We should offer ourselves back to the one who saved us to be used by Him for His glory. In whatever capacity He decides is best for us is up to Him. He is the head and you are His hands and feet. So, to wrap up, this passage suggests to us three questions - Where are you looking, what are you seeking, and what are you doing?

[1]  It is certainly a sign of the age in which we live that many leaders still love the limelight and having the attention upon themselves. It is a sign of the times that some church members tend to follow their Pastor and fix their eyes upon him instead of the one who gave his life for them. Now, it is true that we can learn from others and it is good to have someone whose faith we can imitate (Heb 13:7). But what we are to imitate is their trust and confidence in the Lord... not place them in a position between ourselves and God.
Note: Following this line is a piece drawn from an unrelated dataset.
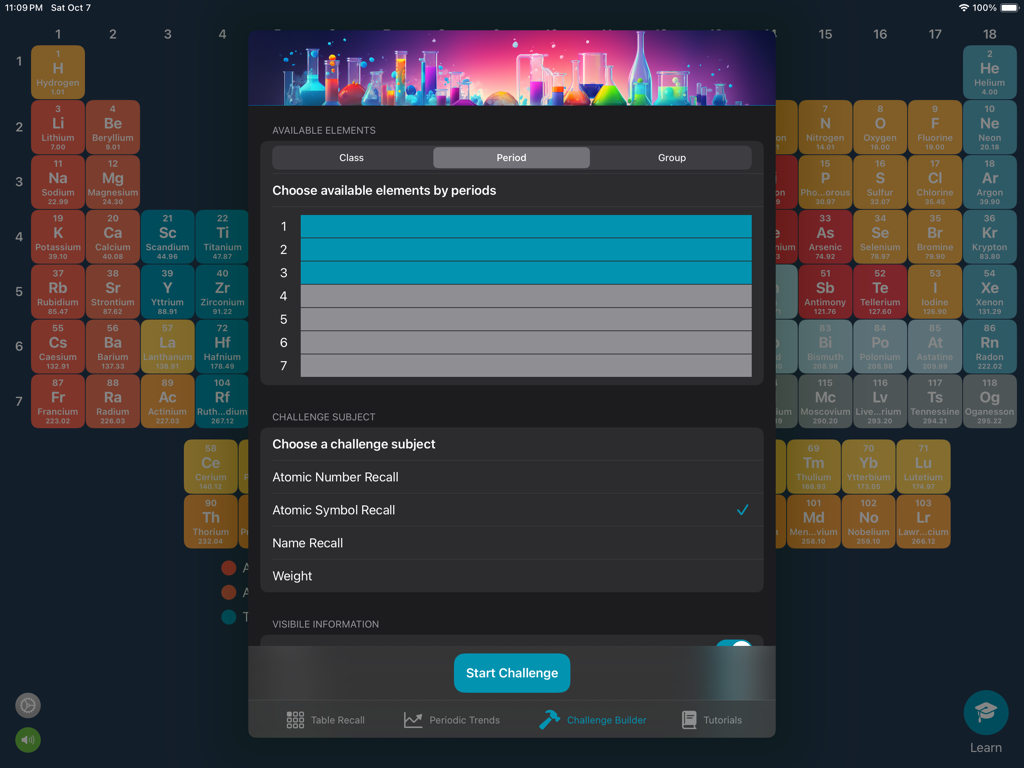Switch to the Group segment
This screenshot has width=1024, height=768.
[x=671, y=158]
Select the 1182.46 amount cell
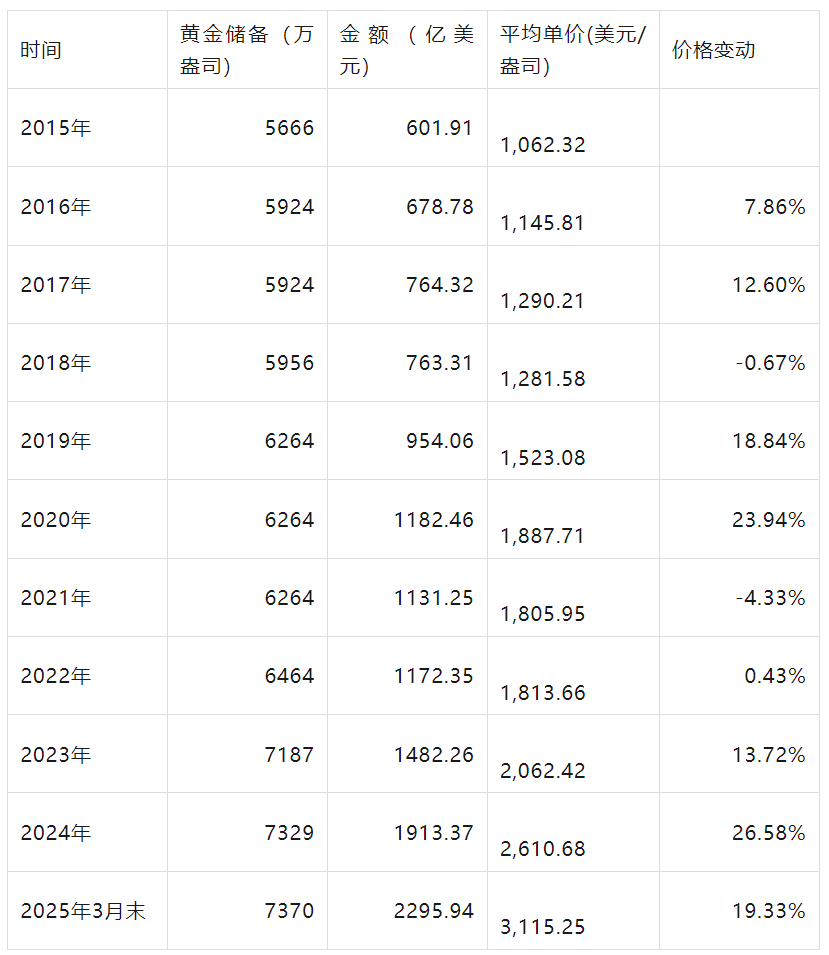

Paul said that it is a sign of carnality and spiritual immaturity to follow another man! (1 Cor 3) For 'Neither he who plants nor he who waters is anything, but only God, who makes things grow.'

[2]  I really like what A.W Tozer writes in his book 'The Pursuit of God' in the chapter called 'The gaze of the soul.' He brings out that looking, or beholding, is the same as faith. He writes 'Believing then, is directing the hearts attention to Jesus. It is lifting the mind to 'behold the lamb of God', and never ceasing that beholding for the rest of our lives.' He goes on to say (and I really like the simplicity expressed in this statement) 'Now, if faith is the gaze of the heart at God, and if this gaze is but the raising of the inward eyes to meet the all seeing eyes of God, then it follows that it is one of the easiest things possible to do. It would be like God to make the most vital thing easy and place it within the range of possibility for the weakest and poorest of us.'

[3]  A couple of examples for you from the book of John... Have a look at John 6:24-27. These people were following Jesus and we would naturally think 'great!' but Jesus was under no illusions as to why they sought Him out. In short, they follow Jesus for what they could get out of it. They wanted to be fed, and not spiritually, but just physically. Things haven't changed. There are probably millions around the world this week praying the prayer of Jabez asking the Lord to 'prosper me in this, increase that, give me more of this... Excuse my cynicism but I doubt that what most are hungry for is the Lord Himself. So we are back to the question of Jesus 'what do you seek?'

2nd example - John 2:23-25. Here again we have more people following and believing in the Lord Jesus. 'Fantastic' we would think. 'The Lord will be pleased to have such a crowd!' But no... look at the response of Jesus - 'But Jesus would not entrust himself to them, for he knew all men. He did not need man's testimony about man, for he knew what was in a man.' Mmmm. Seems that Jesus was well aware of their hearts and why people followed Him and didn't commit Himself back to those who were simply after physical or material gain, or were just amazed by the signs He did. So, again, were back to the original question... 'What do you seek?'

[4]  I remember reading a book called 'The secret to the Christian life' as a young Christian. Some books you've basically forgotten a month later, but this book had a lot of things that stayed with me. One of those was a statement that was on a page by itself at the start of the book. It said 'Your love for God is tested by whether you seek Him or His gifts.' I'll leave you with that thought!